“Our house smells weird; like bread and cookies, but they don’t go together,” announced Nate as he emerged from the den. The sounds of baking and timers could be heard all of yesterday as Dave and I used both Kitchen Aid mixers to produce baked goods. He made bread. I made cookies. Dave and I spent the morning, after church, shopping for baking items; feeling like teenagers on a date. It is rare that the two of us shop, sans kids, together and we both recalled 13 years earlier; when on similar “dates” we would walk through the aisles of Home Depot dreaming of our house to be.
In an effort to simplify the holidays, both sides of our families acquiesced to limit gift purchasing. On Dave’s side, we draw names, with a limit, but bring a homemade gift to give per family (which there are five). On my side, we play a white elephant game. The gift isn’t actually a white elephant and, again, we have a limit. Whoever brings a gift is allowed to play. This has alleviated a lot of financial stress for everyone. Thus, every December 23rd we are creating a homemade item; usually in the kitchen.
Amongst the baking I had the boys construct a gingerbread house. This year I chose a Home Depot gingerbread house, in honor of a family member who suddenly died in April of alcoholism. She was 39 years old; leaving an 11 y/o and 7 y/o behind. None of us knew she drank; she was adept at hiding her habit. She worked in accounting with Home Depot. Imagine our surprise when we discovered that Home Depot helped with the cost of funerals for their employees. They brought her Home Depot smock, signed with her co-workers’ condolences, and a bright orange wreath of flowers at the funeral home. Although we live near a Lowes, we drive a little further to frequent our Home Depot now. The boys decorated this house in her honor.
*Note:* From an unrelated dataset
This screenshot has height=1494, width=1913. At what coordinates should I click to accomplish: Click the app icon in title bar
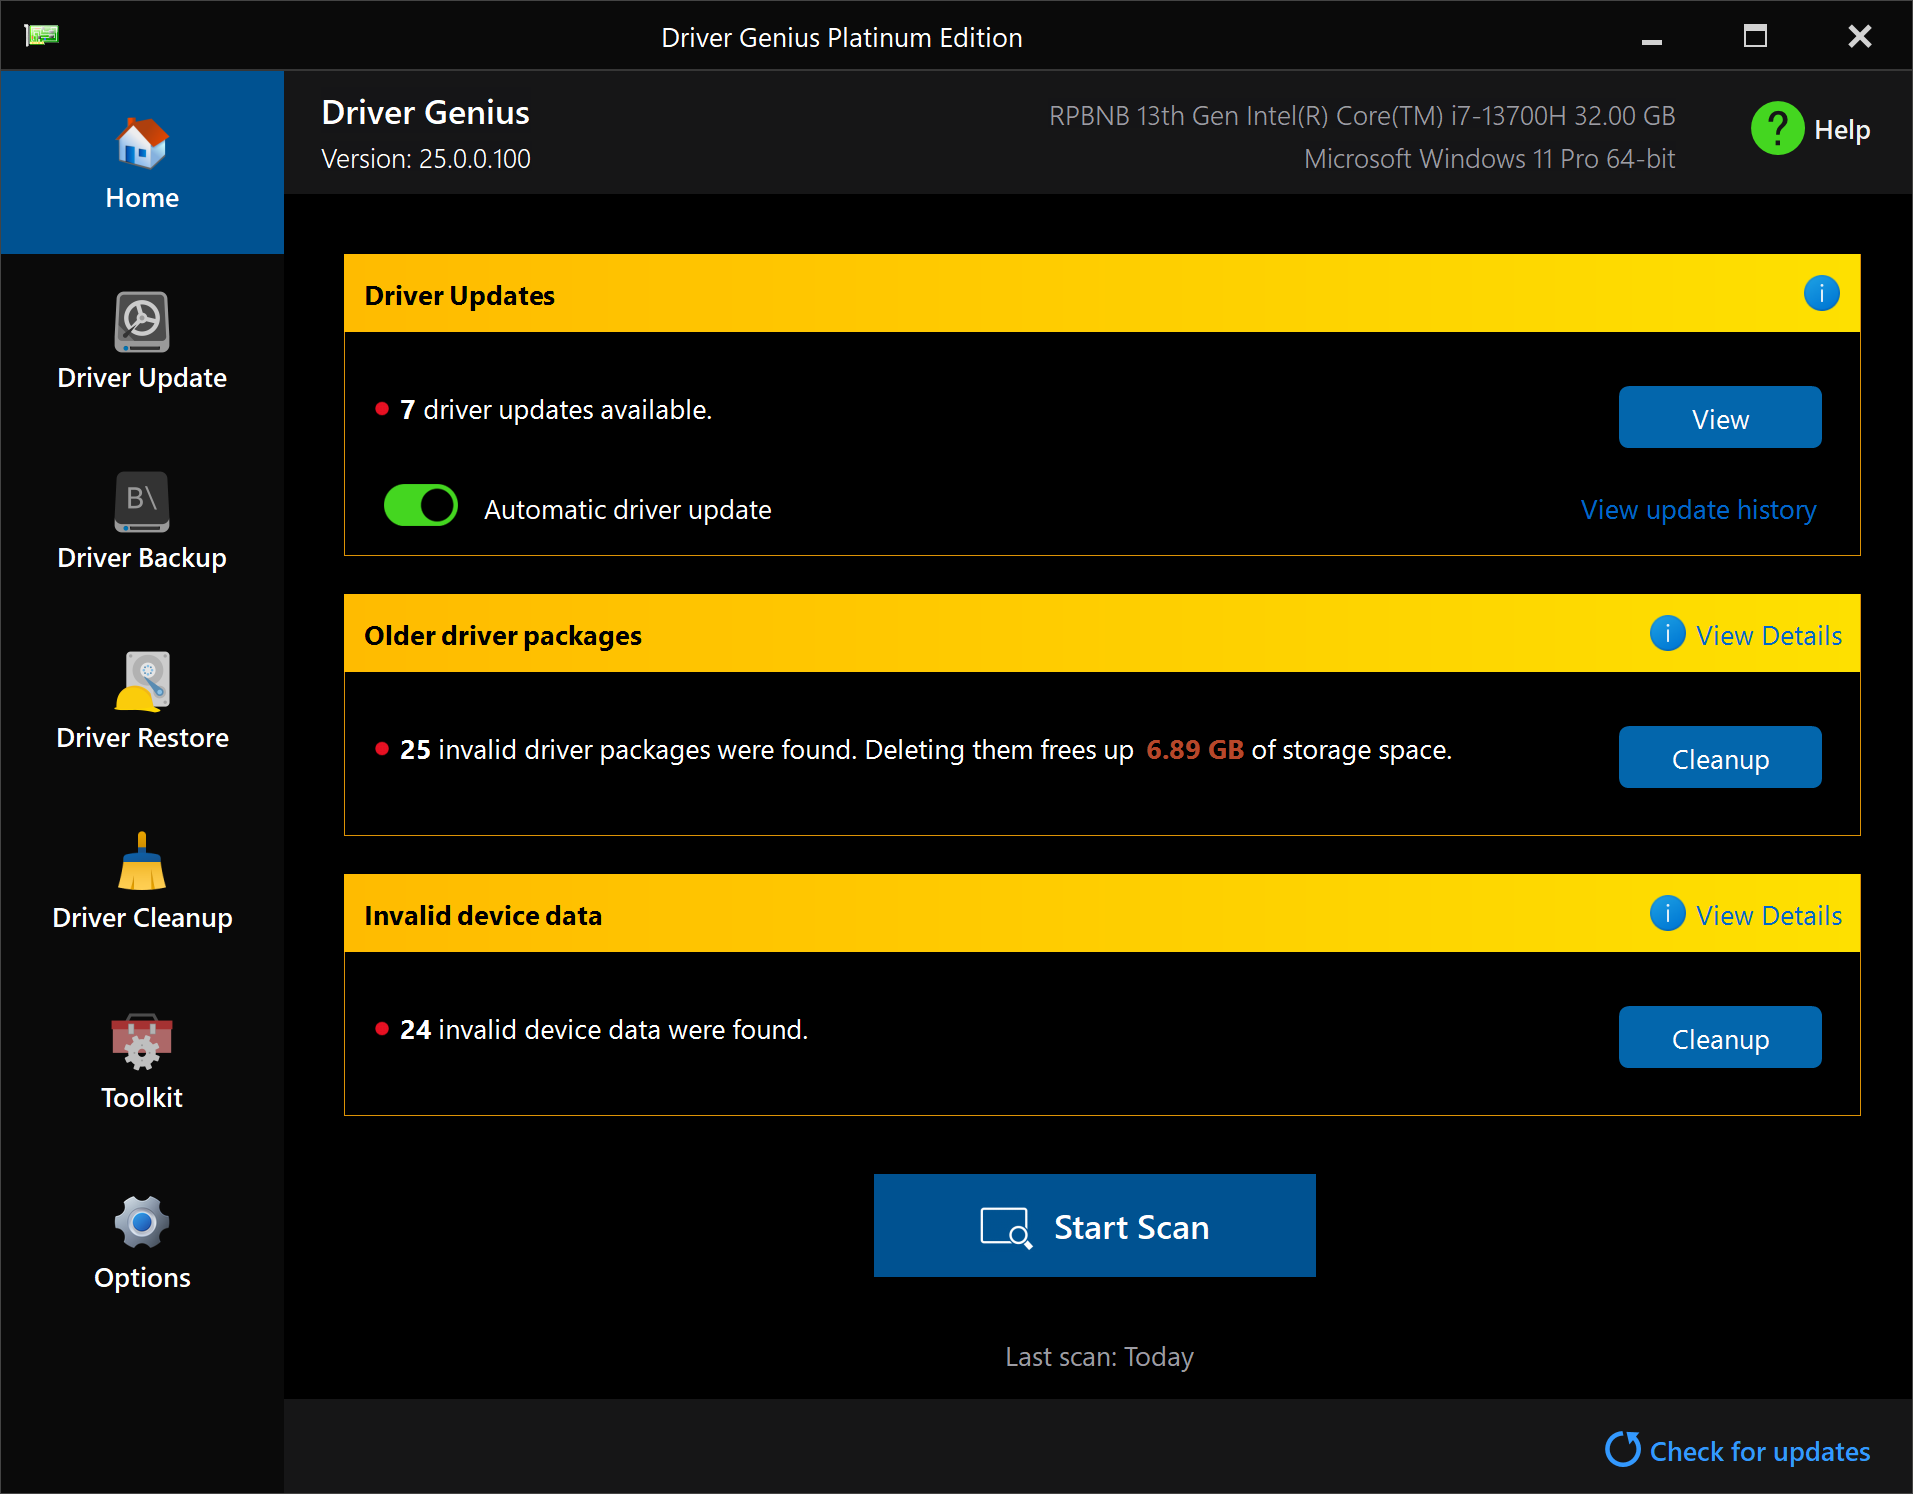pos(41,36)
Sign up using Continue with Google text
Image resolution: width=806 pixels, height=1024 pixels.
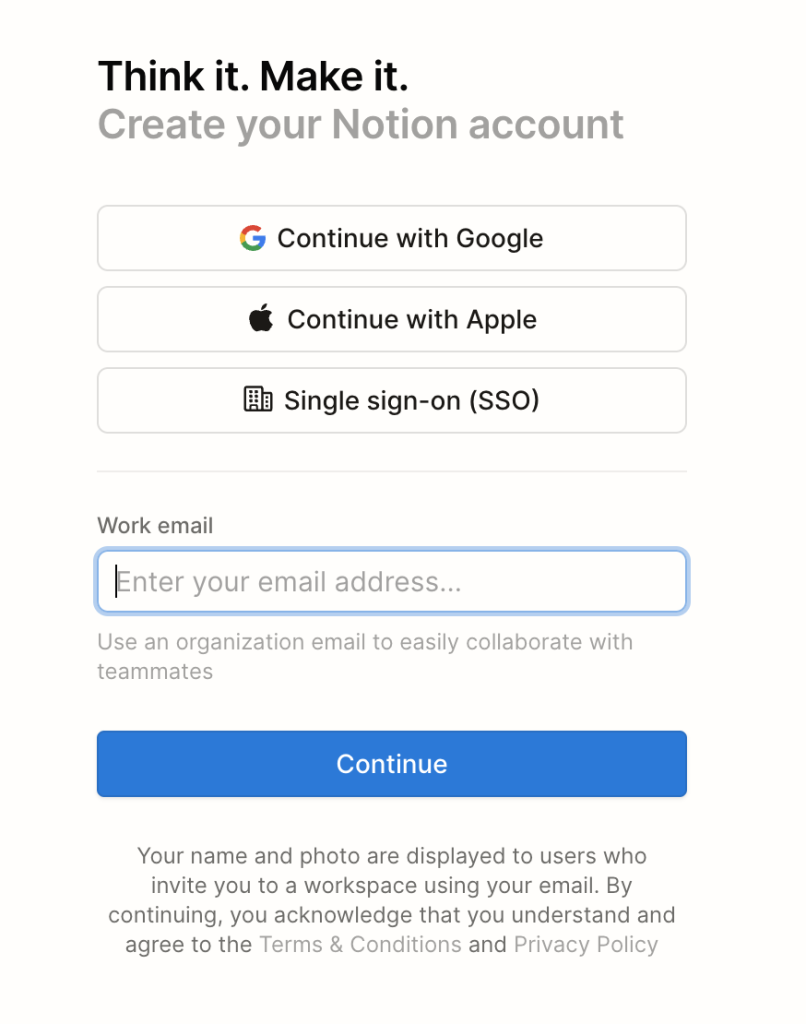(410, 238)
For the past few years I’ve had the boys decorate a gingerbread house. You can imagine my disappointment when they started to fight for the icing, the candy and everything in-between. Eventually, my middle son refused to help any further and walked away; angry that he wouldn’t get his way. I found my voice rising and Dave chided me to calm down; which I dutifully did and snapped pictures. When did this activity cease to be fun and become stressful? The middle son knew he was hurting my feelings and after the other two completed the house; I stood by Dave and cried. I saw into the future: countless battles; the silent treatment, the I don’t care attitude of a teenager. The fun activity which I thought would bring me joy brought me great sadness instead. I mentally made a note that this would be the last year I would have the boys make a gingerbread house.
An hour later, when the bread and cookies were packaged, I felt arms around my middle. I had decided to package the gingerbread house to take over to Dave’s sister’s home for Christmas eve. I couldn’t even look at it. I looked down and my middle son quietly apologized; tears in his eyes. He knew I was upset and I accepted his apology. As I patted his head, the realization that this cycle would repeat, over and over, for the rest of his life stayed with me. The innocence of his childhood was lost for me yesterday.